James Baldwin: From Another Place (1973) will be preserved by the Yale Film Study Center with NFPF support.
The National Film Preservation Foundation is proud to announce the films slated for preservation through its annual federally funded grant program. These grants will allow 35 institutions across 19 states and the District of Columbia to preserve 74 films from their collections. The selection includes James Baldwin: From Another Place (1973), a portrait of the legendary writer filmed during his residence in Istanbul, and Haskell Wexler’s The Bus (1965), a cinema verité documentary that follows an integrated group of activists journeying from San Francisco to attend the 1963 March on Washington.

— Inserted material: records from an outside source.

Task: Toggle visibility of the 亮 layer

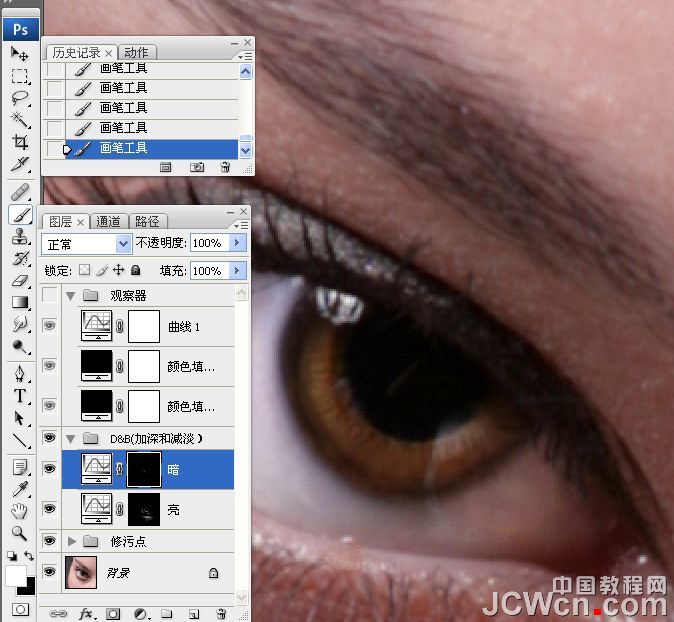Action: (50, 510)
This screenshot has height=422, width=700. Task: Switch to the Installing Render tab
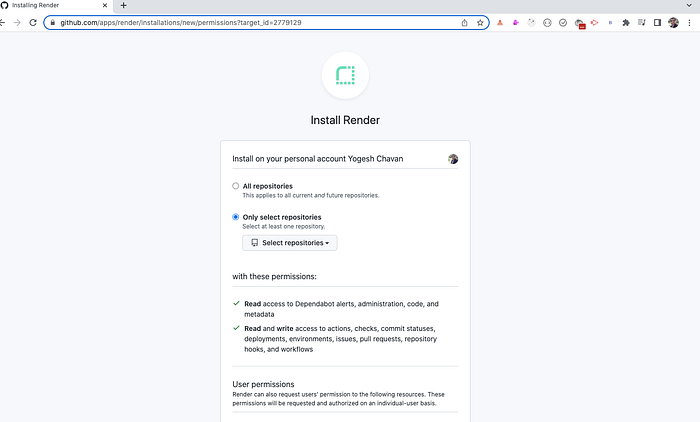tap(53, 6)
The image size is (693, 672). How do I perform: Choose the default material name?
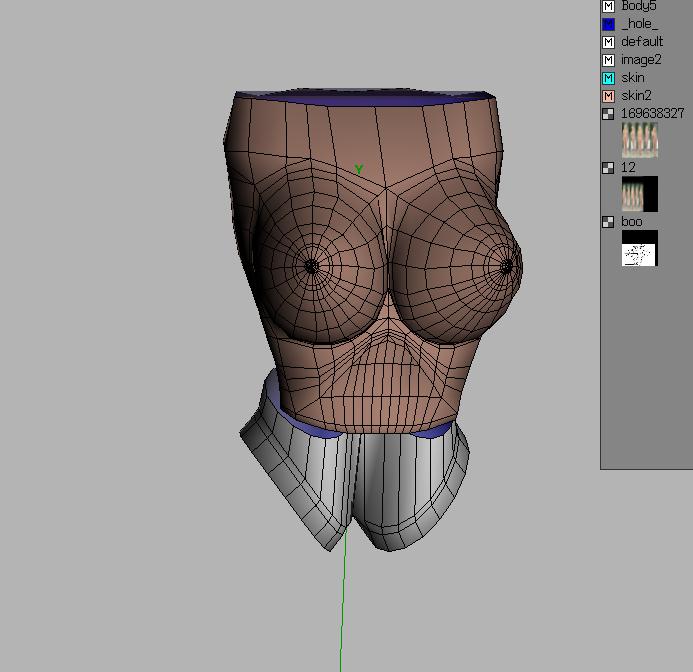(x=641, y=42)
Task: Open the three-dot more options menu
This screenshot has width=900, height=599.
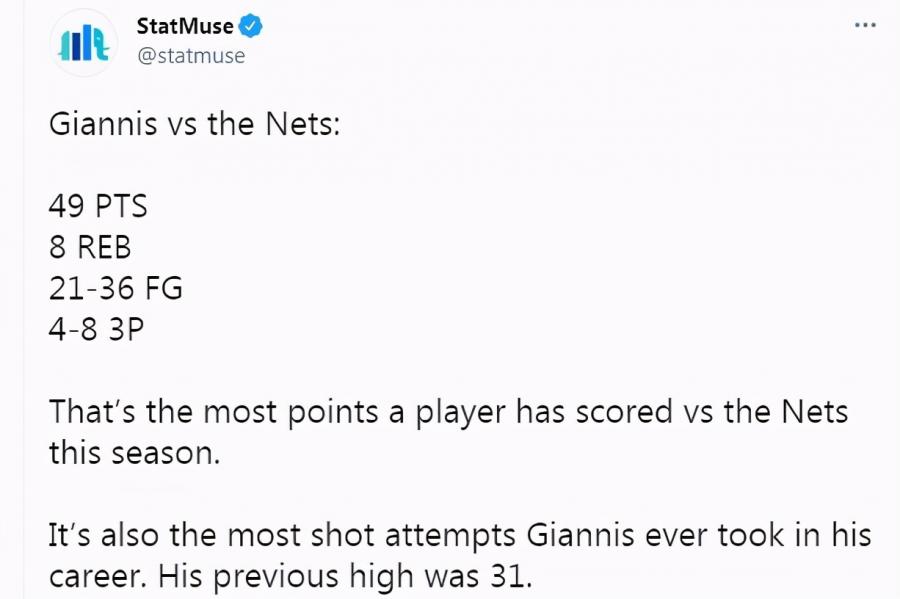Action: pyautogui.click(x=865, y=25)
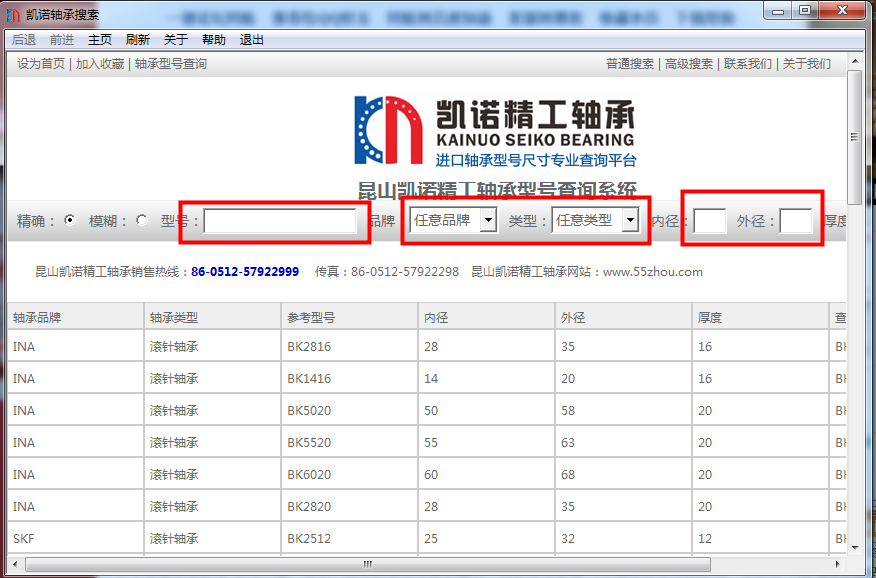Select the 精确 (exact) radio button
Viewport: 876px width, 578px height.
tap(69, 220)
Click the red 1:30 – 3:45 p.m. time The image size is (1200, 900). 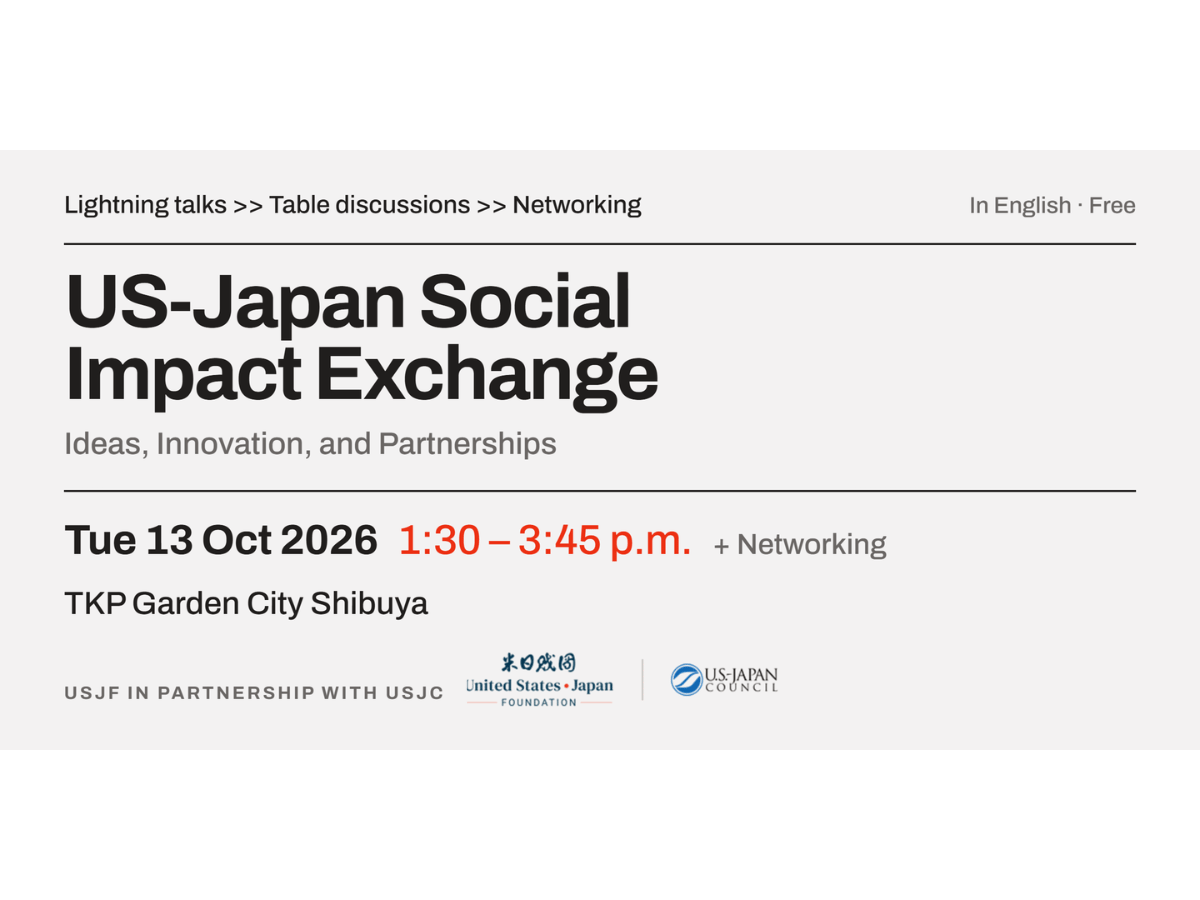point(545,541)
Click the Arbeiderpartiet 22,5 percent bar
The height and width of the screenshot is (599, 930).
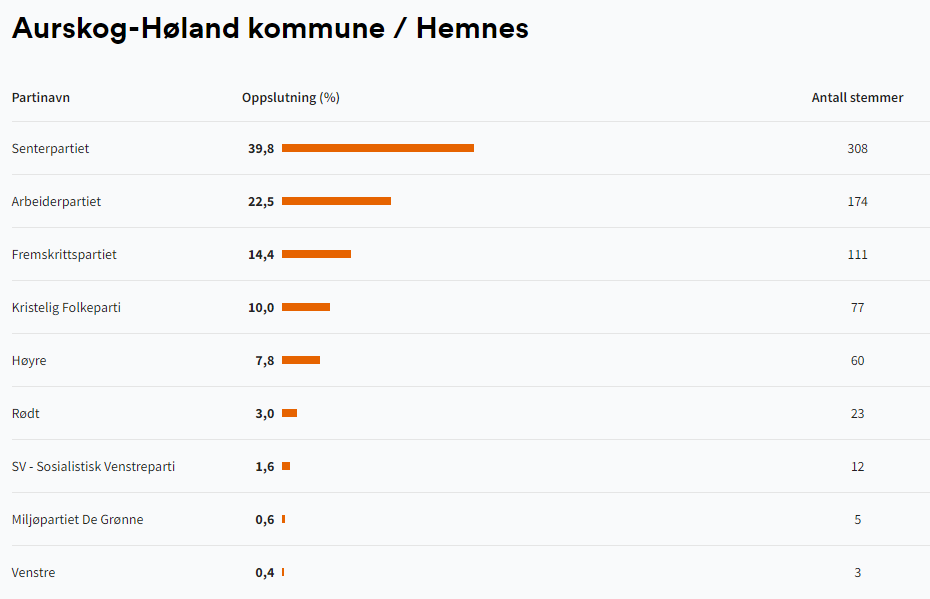coord(336,201)
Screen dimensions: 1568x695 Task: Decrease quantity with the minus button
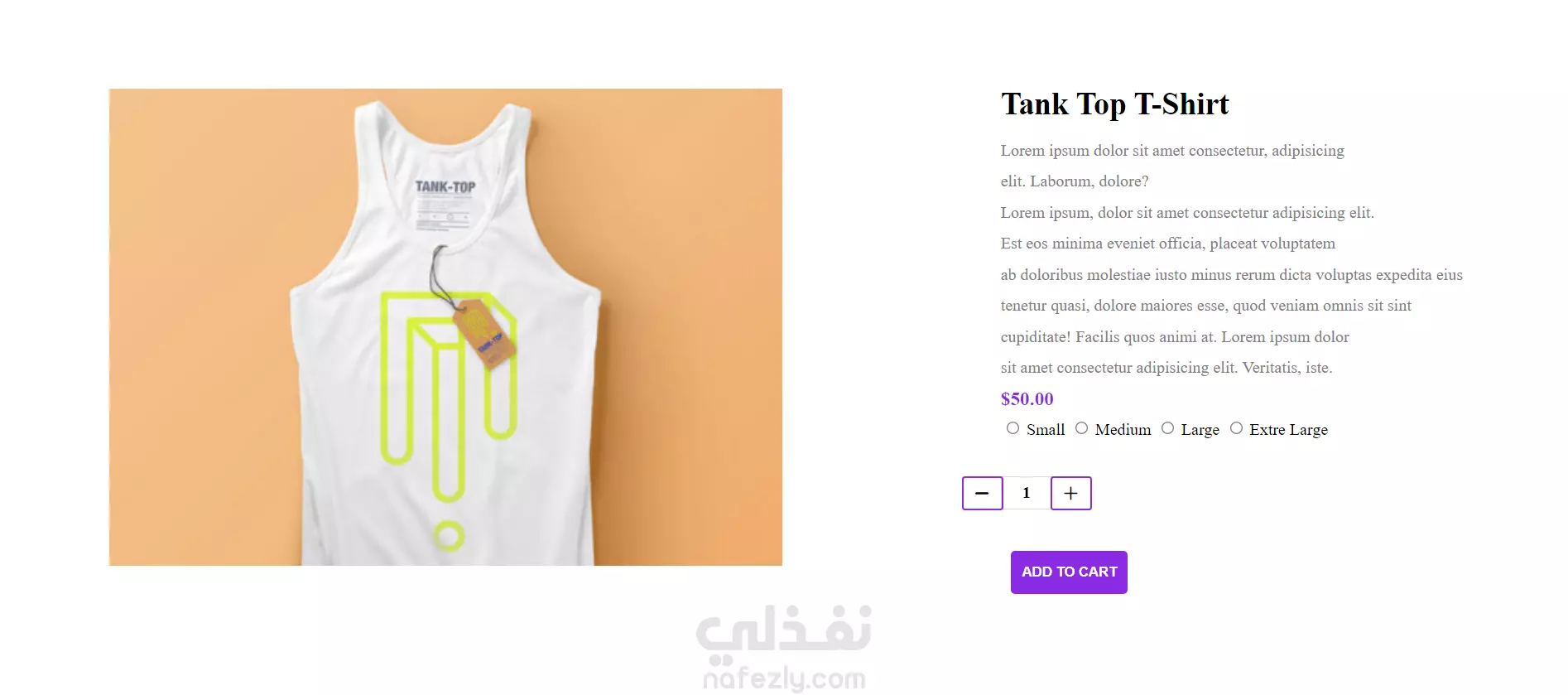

Also focusing on social issues and the achievements of people of color are Wataridori: Birds of Passage (1976), a documentary celebration of the Issei, the pioneering first generation of Japanese Americans; Hito Hata: Raise the Banner (1980), a dramatic feature starring Pat Morita, Mako, and Yuki Shimoda, which addresses community development and gentrification in the Little Tokyo neighborhood of Los Angeles; and Listen to a Stranger: An Interview with Gordon Parks (1973), which shows the trailblazing photographer and director at home and directing Shaft’s Big Score (1973).

Hito Hata: Raise the Banner (1980) will be preserved by Visual Communications with NFPF support.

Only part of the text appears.